LONDON: Scientists in Britain say ancient humans may have learned to make fire far earlier than previously believed, after uncovering evidence that deliberate fire-setting took place in what is now eastern England around 400,000 years ago.
The findings, described in the journal Nature, push back the earliest known date for controlled fire-making by roughly 350,000 years. Until now, the oldest confirmed evidence had come from Neanderthal sites in what is now northern France dating to about 50,000 years ago.

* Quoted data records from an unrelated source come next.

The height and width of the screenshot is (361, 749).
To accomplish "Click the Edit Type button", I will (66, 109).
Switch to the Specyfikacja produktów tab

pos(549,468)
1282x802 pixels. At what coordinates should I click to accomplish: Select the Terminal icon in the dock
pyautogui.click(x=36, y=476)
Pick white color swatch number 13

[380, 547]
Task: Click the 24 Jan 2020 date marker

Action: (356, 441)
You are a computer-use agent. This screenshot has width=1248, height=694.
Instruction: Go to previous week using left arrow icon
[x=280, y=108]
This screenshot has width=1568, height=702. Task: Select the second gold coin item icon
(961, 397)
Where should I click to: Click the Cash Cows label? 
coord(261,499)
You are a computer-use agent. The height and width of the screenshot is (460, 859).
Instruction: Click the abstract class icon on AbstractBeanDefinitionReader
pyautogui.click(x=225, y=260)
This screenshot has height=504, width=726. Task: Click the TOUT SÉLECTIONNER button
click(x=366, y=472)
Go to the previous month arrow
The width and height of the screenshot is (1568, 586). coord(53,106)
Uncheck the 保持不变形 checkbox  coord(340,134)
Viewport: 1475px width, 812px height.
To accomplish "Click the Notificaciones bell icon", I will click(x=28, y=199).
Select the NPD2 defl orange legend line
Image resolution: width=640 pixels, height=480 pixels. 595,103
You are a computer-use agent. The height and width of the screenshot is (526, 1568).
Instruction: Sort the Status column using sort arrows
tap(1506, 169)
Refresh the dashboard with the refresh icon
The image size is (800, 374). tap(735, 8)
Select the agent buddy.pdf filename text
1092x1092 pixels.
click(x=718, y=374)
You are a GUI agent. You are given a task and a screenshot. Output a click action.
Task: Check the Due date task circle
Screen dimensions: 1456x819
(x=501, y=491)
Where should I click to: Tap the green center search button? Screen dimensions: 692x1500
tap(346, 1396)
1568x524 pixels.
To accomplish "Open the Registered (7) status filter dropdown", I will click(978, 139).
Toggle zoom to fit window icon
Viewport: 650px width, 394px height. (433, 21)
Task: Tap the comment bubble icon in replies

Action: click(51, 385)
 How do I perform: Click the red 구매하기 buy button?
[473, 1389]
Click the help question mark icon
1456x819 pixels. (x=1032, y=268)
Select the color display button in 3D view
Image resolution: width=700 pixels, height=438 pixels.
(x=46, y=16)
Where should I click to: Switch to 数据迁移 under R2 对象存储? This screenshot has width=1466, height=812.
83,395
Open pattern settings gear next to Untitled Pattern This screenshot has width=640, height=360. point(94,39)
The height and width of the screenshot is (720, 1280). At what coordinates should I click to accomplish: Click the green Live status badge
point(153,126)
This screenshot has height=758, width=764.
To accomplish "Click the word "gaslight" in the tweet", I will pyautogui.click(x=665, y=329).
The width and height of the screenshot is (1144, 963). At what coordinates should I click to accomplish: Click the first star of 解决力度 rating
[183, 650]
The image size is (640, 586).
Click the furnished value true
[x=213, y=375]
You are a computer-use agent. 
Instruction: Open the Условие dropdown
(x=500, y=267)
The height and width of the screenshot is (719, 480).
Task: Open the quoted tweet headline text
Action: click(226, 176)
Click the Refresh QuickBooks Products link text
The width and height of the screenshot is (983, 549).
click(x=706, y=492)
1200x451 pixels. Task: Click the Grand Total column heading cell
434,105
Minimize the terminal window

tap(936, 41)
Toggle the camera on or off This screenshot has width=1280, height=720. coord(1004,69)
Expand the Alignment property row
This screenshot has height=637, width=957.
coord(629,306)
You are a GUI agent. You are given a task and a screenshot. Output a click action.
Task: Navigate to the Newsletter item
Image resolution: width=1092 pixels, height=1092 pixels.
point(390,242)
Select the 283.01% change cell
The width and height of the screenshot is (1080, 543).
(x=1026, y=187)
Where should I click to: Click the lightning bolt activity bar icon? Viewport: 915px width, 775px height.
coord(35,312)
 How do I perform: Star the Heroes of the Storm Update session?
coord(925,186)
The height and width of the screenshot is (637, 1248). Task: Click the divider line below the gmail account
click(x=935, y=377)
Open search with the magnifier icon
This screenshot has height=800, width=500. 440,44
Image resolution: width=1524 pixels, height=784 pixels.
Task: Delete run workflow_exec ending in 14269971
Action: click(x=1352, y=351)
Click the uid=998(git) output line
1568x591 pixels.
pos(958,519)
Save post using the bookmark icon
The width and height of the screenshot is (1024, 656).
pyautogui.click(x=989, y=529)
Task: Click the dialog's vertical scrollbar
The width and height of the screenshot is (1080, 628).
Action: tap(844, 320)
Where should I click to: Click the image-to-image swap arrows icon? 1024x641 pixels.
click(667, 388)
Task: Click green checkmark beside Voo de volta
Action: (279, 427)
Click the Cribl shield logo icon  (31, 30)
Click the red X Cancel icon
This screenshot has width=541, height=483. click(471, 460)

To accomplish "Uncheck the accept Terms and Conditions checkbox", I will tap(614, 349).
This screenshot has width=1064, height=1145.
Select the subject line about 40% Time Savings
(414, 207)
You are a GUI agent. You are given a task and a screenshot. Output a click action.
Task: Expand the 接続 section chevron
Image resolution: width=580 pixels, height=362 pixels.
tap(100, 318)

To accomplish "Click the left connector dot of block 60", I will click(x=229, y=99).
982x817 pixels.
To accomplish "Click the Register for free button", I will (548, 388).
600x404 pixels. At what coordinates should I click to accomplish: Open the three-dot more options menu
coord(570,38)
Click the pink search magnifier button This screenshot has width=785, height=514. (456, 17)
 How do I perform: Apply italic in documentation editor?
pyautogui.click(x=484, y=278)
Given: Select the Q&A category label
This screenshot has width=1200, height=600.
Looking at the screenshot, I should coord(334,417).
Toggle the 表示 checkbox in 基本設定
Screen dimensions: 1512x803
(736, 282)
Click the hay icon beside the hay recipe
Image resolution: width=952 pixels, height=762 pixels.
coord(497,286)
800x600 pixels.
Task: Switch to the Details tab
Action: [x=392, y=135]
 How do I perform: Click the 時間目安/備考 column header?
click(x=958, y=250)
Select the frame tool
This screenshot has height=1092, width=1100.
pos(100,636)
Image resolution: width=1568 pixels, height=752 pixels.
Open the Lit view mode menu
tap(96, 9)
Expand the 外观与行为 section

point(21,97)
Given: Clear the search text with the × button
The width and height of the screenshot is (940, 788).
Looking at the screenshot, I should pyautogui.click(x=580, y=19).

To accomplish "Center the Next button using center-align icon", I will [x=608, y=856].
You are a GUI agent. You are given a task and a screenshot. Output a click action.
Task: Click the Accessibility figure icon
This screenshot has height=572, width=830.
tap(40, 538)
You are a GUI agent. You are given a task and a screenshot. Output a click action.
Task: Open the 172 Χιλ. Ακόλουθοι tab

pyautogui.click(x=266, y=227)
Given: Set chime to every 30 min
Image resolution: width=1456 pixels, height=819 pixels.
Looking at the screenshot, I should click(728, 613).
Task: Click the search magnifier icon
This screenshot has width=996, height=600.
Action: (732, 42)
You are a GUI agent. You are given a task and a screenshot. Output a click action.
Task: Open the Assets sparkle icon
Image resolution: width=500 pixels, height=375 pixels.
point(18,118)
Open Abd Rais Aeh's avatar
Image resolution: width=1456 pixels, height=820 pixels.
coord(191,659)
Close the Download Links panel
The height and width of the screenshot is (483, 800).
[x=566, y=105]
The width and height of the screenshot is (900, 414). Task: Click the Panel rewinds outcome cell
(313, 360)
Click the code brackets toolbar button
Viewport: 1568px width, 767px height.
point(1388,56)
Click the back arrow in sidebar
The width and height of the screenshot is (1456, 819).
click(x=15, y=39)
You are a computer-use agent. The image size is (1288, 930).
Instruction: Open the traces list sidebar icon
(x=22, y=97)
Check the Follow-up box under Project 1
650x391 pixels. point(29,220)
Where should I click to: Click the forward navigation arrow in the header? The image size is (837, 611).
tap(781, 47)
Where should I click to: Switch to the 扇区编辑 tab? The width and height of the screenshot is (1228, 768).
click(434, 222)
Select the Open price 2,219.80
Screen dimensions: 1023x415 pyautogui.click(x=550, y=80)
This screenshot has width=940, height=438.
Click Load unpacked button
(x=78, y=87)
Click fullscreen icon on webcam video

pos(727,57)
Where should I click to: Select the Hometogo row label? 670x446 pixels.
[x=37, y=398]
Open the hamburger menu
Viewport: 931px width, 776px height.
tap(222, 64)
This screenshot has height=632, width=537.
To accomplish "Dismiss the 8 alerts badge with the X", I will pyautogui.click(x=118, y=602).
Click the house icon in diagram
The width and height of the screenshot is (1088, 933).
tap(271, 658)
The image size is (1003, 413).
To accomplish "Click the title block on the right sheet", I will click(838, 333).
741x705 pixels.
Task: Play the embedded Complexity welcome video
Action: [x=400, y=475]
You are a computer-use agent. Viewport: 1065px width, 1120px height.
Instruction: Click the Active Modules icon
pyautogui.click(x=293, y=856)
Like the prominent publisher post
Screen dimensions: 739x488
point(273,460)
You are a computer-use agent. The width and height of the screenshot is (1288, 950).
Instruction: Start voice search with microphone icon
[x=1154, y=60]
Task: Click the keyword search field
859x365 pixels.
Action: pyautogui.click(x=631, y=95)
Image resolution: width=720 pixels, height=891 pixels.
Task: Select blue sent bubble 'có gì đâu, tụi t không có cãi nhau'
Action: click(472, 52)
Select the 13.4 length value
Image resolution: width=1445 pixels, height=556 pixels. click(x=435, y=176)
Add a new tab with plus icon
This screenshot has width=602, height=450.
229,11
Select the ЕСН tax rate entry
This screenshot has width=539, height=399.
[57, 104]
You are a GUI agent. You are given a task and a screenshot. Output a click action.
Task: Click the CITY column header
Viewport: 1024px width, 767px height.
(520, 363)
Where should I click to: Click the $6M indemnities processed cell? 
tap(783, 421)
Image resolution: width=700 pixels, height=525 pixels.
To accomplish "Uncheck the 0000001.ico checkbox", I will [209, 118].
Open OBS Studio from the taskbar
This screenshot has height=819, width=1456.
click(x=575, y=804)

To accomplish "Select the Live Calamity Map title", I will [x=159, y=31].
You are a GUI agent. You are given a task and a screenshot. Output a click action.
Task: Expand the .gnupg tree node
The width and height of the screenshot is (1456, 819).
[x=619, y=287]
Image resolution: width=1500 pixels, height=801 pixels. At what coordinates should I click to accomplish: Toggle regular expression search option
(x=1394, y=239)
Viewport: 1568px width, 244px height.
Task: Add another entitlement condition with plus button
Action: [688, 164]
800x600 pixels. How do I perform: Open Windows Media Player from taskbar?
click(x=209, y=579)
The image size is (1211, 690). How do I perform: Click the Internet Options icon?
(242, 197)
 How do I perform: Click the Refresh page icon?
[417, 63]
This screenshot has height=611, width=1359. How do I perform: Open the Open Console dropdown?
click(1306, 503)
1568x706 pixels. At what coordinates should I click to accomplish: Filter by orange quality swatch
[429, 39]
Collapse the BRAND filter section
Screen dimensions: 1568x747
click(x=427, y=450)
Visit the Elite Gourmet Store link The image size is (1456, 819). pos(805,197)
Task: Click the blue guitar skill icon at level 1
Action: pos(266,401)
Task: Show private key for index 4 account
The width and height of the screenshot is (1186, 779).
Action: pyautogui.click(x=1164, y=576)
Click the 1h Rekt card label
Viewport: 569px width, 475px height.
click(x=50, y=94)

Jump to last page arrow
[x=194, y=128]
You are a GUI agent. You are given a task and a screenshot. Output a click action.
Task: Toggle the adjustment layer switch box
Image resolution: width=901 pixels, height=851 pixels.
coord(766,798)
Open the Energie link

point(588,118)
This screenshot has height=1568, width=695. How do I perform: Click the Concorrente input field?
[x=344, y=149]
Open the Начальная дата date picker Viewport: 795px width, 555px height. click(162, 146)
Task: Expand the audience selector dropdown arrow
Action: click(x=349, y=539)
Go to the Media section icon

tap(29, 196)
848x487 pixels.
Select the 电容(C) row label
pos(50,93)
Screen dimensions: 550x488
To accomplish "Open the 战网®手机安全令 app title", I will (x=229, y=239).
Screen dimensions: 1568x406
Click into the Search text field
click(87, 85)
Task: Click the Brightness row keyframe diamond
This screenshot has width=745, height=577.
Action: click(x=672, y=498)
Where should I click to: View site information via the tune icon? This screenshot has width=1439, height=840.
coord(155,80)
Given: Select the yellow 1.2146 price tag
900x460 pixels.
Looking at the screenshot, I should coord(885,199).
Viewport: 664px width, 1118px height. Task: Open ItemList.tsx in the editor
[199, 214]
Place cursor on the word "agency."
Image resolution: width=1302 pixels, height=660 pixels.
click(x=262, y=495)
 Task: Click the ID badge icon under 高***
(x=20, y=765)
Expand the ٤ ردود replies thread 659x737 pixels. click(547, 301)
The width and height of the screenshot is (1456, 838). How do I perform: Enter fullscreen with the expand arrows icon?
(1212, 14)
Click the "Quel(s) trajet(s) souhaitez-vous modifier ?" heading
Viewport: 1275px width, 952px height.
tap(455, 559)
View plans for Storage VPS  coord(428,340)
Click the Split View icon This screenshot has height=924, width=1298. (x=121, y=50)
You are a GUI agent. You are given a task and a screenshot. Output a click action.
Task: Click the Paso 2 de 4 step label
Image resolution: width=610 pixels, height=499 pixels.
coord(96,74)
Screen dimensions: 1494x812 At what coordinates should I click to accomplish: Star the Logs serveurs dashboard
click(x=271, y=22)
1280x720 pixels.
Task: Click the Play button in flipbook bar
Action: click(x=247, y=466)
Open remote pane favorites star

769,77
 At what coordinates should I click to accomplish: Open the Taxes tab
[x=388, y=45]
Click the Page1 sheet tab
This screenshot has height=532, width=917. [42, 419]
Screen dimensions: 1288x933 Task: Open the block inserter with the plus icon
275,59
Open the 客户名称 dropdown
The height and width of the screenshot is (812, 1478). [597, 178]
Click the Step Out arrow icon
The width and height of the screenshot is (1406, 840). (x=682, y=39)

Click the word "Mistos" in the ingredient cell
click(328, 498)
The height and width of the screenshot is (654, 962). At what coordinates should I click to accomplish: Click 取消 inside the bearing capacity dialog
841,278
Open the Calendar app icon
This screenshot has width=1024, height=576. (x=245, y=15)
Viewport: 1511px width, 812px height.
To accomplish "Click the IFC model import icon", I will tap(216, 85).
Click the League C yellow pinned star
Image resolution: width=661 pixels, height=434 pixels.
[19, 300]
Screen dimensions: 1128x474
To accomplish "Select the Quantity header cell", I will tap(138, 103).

The discovery was made at Barnham, a Paleolithic site in Suffolk that has been excavated for decades. A team led by the British Museum identified a patch of baked clay, flint hand axes fractured by intense heat and two fragments of iron pyrite, a mineral that produces sparks when struck against flint.
Researchers spent four years analyzing to rule out natural wildfires. Geochemical tests showed temperatures had exceeded 700 degrees Celsius (1,292 Fahrenheit), with evidence of repeated burning in the same location.
That pattern, they say, is consistent with a constructed hearth rather than a lightning strike.
Rob Davis, a Paleolithic archaeologist at the British Museum, said the combination of high temperatures, controlled burning and pyrite fragments shows “how they were actually making the fire and the fact they were making it.”
Iron pyrite does not occur naturally at Barnham. Its presence suggests the people who lived there deliberately collected it because they understood its properties and could use it to ignite tinder.
Deliberate fire-making is rarely preserved in the archaeological record. Ash is easily dispersed, charcoal decays and heat-altered sediments can be eroded.
At Barnham, however, the burned deposits were sealed within ancient pond sediments, allowing scientists to reconstruct how early people used the site.
Researchers say the implications for human evolution are substantial.
Fire allowed early populations to survive colder environments, deter predators and cook food. Cooking breaks down toxins in roots and tubers and kills pathogens in meat, improving digestion and releasing more energy to support larger brains.
Chris Stringer, a human evolution specialist at the Natural History Museum, said fossils from Britain and Spain suggest the inhabitants of Barnham were early Neanderthals whose cranial features and DNA point to growing cognitive and technological sophistication.
Fire also enabled new forms of social life. Evening gatherings around a hearth would have provided time for planning, storytelling and strengthening group relationships, which are behaviors often associated with the development of language and more organized societies.
Archaeologists say the Barnham site fits a wider pattern across Britain and continental Europe between 500,000 and 400,000 years ago, when brain size in early humans began to approach modern levels and when evidence for increasingly complex behavior becomes more visible.
Nick Ashton, curator of Paleolithic collections at the British Museum, described it as “the most exciting discovery of my long 40-year career.”
For archaeologists, the find helps address a long-standing question: When humans stopped relying on lightning strikes and wildfires and instead learned to create flame wherever and whenever they needed it.